Tuesday, March 23, 2010

Reading The Resurrection

I’m preaching on Easter Sunday, and I’ve been reading the Gospel accounts of the resurrection as I pray about what to say. And I’m struck by how very disturbing those accounts are.

Here’s the thing: we’ve made Easter a day of great celebration – Jesus has conquered death, for us. And that is, indeed, worth celebrating. But...I’m not sure it is Easter.


Here’s the thing beneath the thing: since the Bible was turned into a mass-producible and portable library of books (next year is the 400th anniversary of the Authorised Version, also known as the King James Version, and translations have multiplied ever since) it has become almost impossible for us to encounter the story.
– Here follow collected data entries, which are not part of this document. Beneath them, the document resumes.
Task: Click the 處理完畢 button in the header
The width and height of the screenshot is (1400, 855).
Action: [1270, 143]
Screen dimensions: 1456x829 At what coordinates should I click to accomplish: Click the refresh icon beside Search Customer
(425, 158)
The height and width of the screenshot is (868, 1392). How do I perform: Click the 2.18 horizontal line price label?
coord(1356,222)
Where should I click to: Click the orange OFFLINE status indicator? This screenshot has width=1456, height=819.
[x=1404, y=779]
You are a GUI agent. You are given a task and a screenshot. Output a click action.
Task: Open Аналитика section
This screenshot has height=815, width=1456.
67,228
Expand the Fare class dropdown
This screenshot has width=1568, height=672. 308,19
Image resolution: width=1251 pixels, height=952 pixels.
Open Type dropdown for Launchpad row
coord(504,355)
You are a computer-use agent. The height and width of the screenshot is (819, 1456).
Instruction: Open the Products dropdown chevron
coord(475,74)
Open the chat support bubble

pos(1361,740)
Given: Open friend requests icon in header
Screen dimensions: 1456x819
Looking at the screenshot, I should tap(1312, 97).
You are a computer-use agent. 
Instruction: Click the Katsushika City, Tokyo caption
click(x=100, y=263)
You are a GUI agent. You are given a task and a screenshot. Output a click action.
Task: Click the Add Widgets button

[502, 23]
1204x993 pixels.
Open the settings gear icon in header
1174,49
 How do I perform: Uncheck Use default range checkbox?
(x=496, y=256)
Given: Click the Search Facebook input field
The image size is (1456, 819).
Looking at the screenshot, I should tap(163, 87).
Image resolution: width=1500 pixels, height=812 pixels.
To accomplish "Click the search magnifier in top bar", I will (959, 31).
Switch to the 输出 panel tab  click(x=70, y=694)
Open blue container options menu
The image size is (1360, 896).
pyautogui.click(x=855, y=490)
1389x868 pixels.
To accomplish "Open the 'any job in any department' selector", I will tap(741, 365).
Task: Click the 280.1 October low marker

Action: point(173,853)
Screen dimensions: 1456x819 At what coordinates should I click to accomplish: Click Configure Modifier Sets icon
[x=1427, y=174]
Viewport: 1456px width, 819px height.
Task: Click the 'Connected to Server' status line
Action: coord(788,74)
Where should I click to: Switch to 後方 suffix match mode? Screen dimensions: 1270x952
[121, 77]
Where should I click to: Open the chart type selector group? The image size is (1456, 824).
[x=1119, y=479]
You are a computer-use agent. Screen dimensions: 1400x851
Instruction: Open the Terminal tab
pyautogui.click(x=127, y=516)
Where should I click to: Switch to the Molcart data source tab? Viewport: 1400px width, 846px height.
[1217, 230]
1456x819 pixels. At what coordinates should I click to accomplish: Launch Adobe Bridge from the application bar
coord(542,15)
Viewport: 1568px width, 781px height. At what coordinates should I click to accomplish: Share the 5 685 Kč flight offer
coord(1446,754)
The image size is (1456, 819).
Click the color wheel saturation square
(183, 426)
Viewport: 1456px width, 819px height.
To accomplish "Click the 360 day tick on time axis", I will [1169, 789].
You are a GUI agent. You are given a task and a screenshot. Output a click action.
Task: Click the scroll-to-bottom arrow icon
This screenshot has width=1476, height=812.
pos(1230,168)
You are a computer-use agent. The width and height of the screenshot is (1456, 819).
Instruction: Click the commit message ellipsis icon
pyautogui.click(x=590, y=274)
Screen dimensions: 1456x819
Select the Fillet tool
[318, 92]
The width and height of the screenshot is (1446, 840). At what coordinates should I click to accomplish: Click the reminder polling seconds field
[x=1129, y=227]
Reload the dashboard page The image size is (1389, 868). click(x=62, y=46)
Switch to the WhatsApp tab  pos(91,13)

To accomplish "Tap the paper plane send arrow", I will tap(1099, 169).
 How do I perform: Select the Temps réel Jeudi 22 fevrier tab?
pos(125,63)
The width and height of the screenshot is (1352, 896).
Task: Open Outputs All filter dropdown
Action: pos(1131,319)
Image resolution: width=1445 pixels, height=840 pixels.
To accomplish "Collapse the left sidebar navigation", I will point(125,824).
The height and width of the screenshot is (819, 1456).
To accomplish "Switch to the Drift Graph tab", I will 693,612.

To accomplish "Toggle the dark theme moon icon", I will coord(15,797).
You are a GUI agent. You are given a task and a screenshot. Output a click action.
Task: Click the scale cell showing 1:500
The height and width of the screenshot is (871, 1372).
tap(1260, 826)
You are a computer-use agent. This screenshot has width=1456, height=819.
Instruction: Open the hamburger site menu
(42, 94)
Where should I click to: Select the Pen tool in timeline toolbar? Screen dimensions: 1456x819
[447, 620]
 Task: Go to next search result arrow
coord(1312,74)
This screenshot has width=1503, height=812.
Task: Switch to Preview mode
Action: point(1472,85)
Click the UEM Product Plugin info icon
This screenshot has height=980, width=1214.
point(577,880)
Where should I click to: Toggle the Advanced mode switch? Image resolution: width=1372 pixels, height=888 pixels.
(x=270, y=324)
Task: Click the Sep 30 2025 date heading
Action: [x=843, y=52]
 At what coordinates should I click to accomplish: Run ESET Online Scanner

We ‘read’ the resurrection accounts in the light of later theological reflection on the implications of that event, by the writers of the New Testament letters. And those implications are wonderful. But when Jesus rose from the dead, his disciples didn’t have all that stuff worked out. They didn’t know any of it; they didn’t even realise that Jesus would be raised like that; they didn’t even recognise him.


What we see on the first Easter are several people whose hopes and dreams have died. We see a series of death places, dead spaces, spaces where their hopes and dreams lie cold: an empty tomb, a locked hiding room, the road between Jerusalem and a nearby village. And it is in these spaces that they encounter the resurrection.


John looks into the tomb from the entrance, but it is when he enters into it that he sees (not Jesus, but the place where Jesus was) and believes. Thomas is not in the locked room when Jesus appears to the disciples, and so cannot believe - he will only believe if he can put his hand into the hole in Jesus’ side (another death space). Jesus appears a week later (what do you imagine was going on in the disciples hearts and minds over those days?) and responds to Thomas’ confession of faith by saying that Thomas believed because he saw Jesus in the flesh, but blessed are those who have not seen him and yet believe (like John in the empty tomb).


So perhaps Easter is not the day to celebrate the consequences of the resurrection. Perhaps it is the day to take the brave step into the space where our hopes and dreams have died, and there to ‘see and believe’ not all-that-Jesus-has-won but simply that he ‘is the Christ, the Son of God, and that by believing you may have life in his name’ (John 20:31).